Part of this is also about making the right choices- some things are more important to get right and need to be the battles I choose to fight immediately. Other battles can either wait or don’t need to be fought at all. This is particularly important when working with a team- it means I don’t have full control over everything and WILL disagree on what the best methods of work are. Identifying which are the rubber or plastic balls in the working relationship and sacrificing them are key to working harmoniously with the team.
That little voice in my head that seeds doubt of incompetence when losing battles is the biggest demon that needs to be put to rest. Which nicely connects us to our third and final lesson…

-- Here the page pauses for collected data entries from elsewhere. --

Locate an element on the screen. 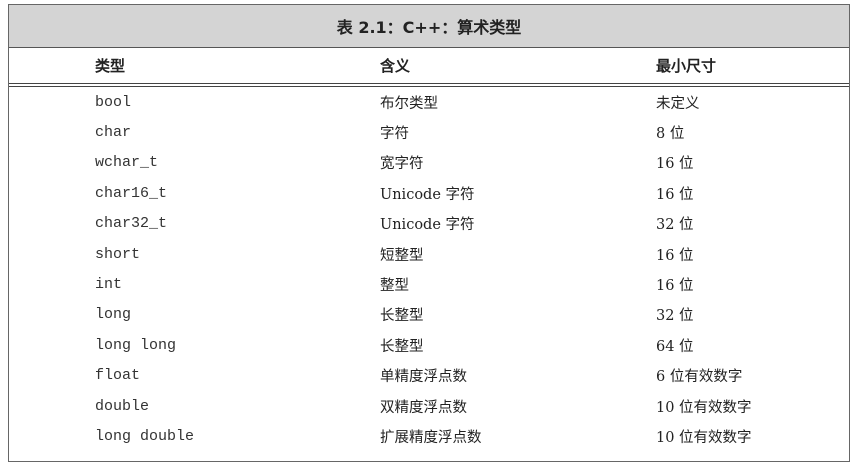 This screenshot has height=469, width=859. cell-min-size: 未定义 is located at coordinates (678, 104).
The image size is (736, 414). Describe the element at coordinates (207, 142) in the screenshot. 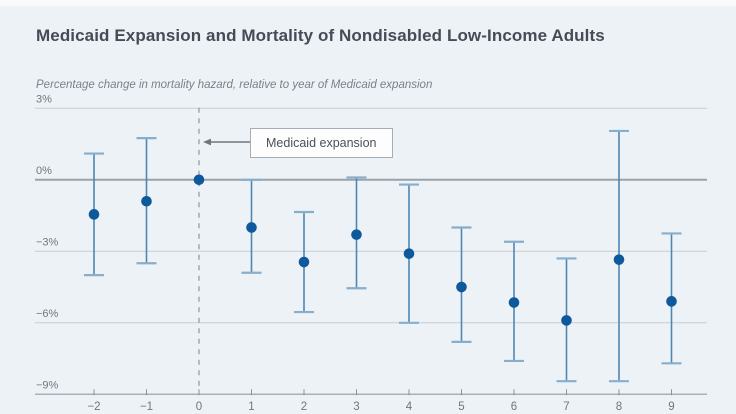

I see `annotation-arrowhead` at that location.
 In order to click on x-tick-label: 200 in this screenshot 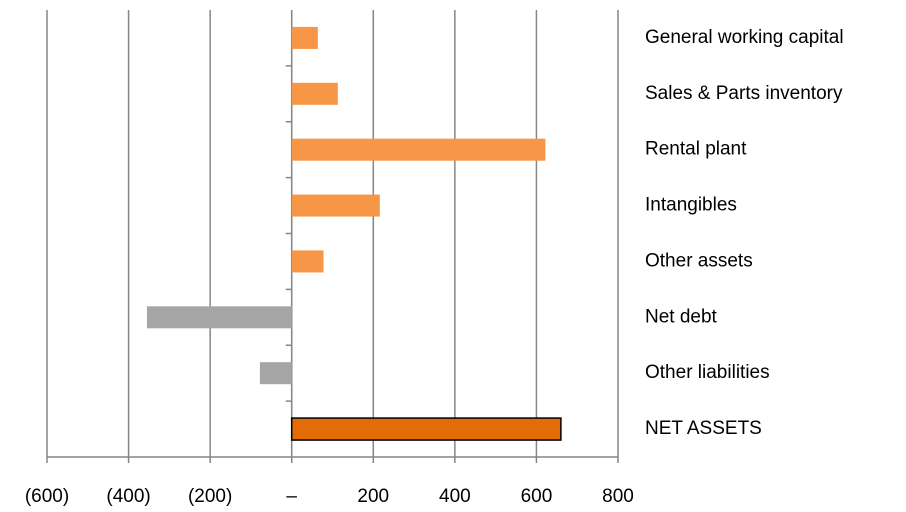, I will do `click(373, 496)`.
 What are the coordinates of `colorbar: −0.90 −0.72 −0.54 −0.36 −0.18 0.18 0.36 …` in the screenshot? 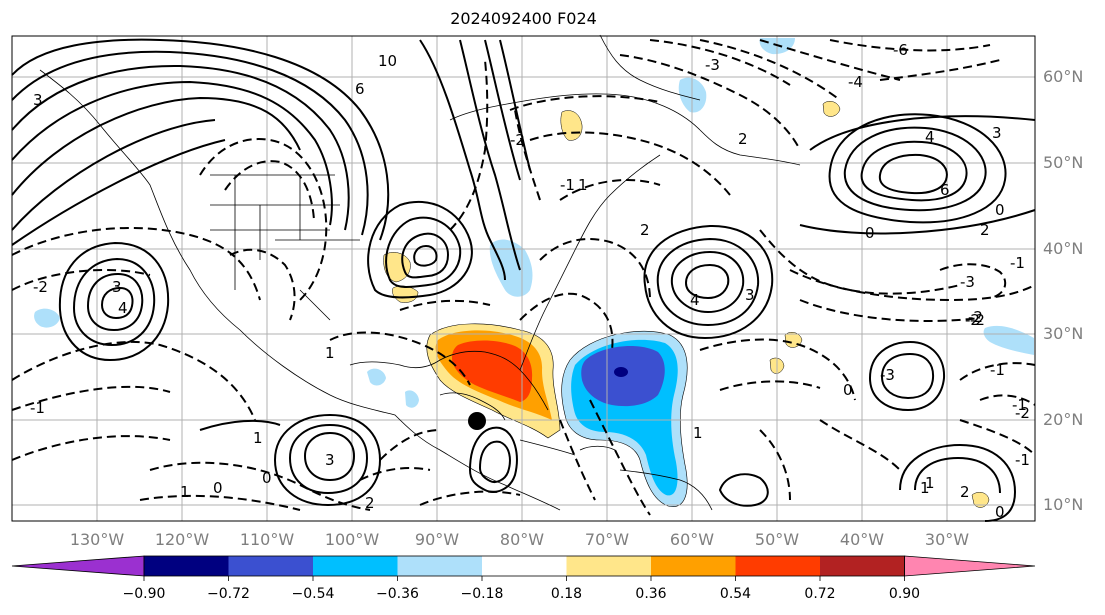 It's located at (524, 578).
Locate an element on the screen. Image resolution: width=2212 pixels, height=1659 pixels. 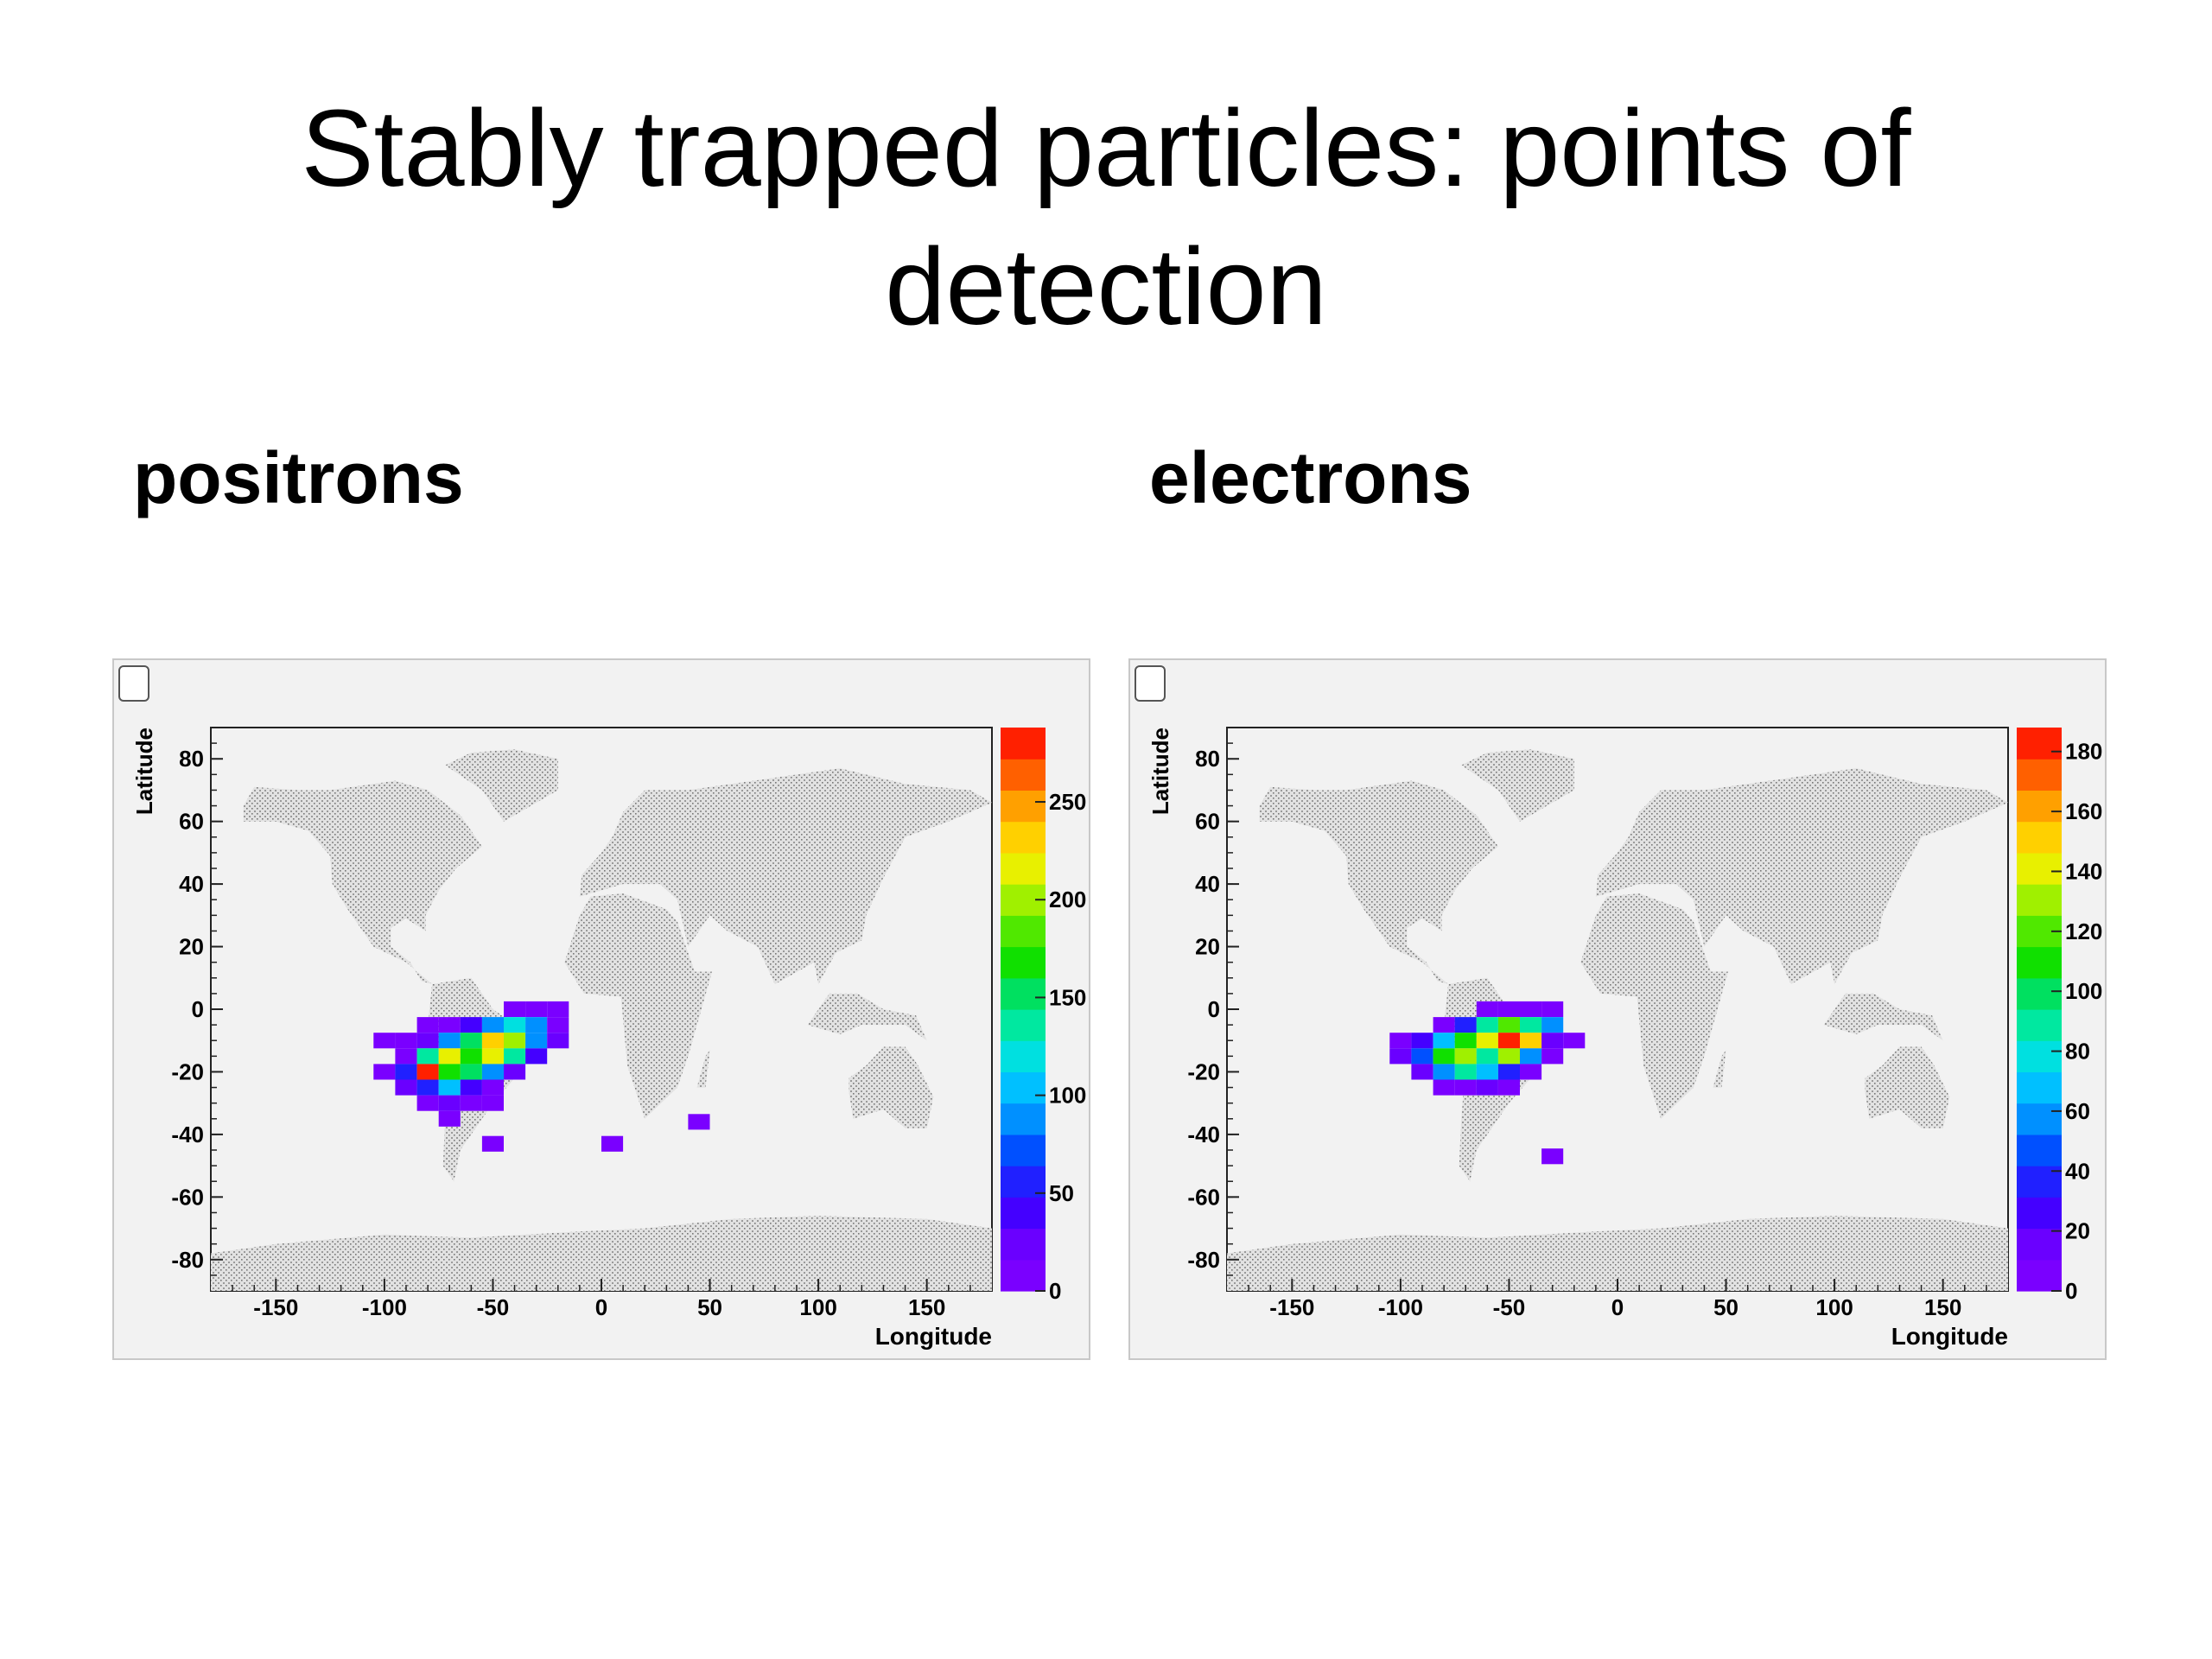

3. Create Or Maintain Spaces And Friendships That DON’T Remind You Of Work
Being in a new work environment, its easy to get swallowed by the overwhelming nature of it all and spend all of the time buried in it. I remember the first day that I got access to the company CRM I literally spent 3 hours of my off-time just exploring every single page and every single button available because I was afraid a future task will come up on it and I wouldn’t know how to work it. Honestly, after that 3 hours of exploration, if a task DID come up now, I couldn’t tell you that I would automatically know how to do it. All I got from my exploration was that there are A LOT of dangerous buttons I could accidentally press and ruin things for everyone. So really those 3 hours were worse for my anxiety instead of better.
In contrast, this weekend, I met some good friends for a spontaneous coffee catch-up for 3 hours, where I didn’t think about pending work at all, and just let myself enjoy the moment. I came back home happy, mentally re-energised and ready for the new week of work. During that coffee session I heard about my friends planning things like early morning swimming sessions, going to yoga or dance classes, we discussed really good netflix shows, we talked about planning birthday events for our other friends, we talked about cafes and restaurants we really wanted to go visit together. I realised that all of these were really small things, but they were important moments of sanity check.
They not only take me out of the stressful mindset but remind me that I am not defined by my work. I have friends, hobbies, likes and dislikes, & moments of joy that are all MORE significant identifying markers of who I am than just where I work or what work I produce. Finding the right balance to ensure that those parts of me don’t get dimmed while I try to let my work side shine is an incredibly crucial part of longevity in the workforce, but also longevity in life.
Conclusion
It’s only been two weeks in, so of course there is significantly more coming my way. But I’ve learnt that I need to truly appreciate and enjoy every moment of this ride instead of stressing about it. And I think that mindset is what will make this experience a good one.
Working in this job, I’ve been exposed to HUNDREDS of people who are all SO SMART, incredibly experienced and just amazingly wise. So as always, I am still learning and am happy to take on ANY advice or suggestions from anyone who wants to offer some as I go through this journey. I will continue to share my thoughts and learnings here in the months to come!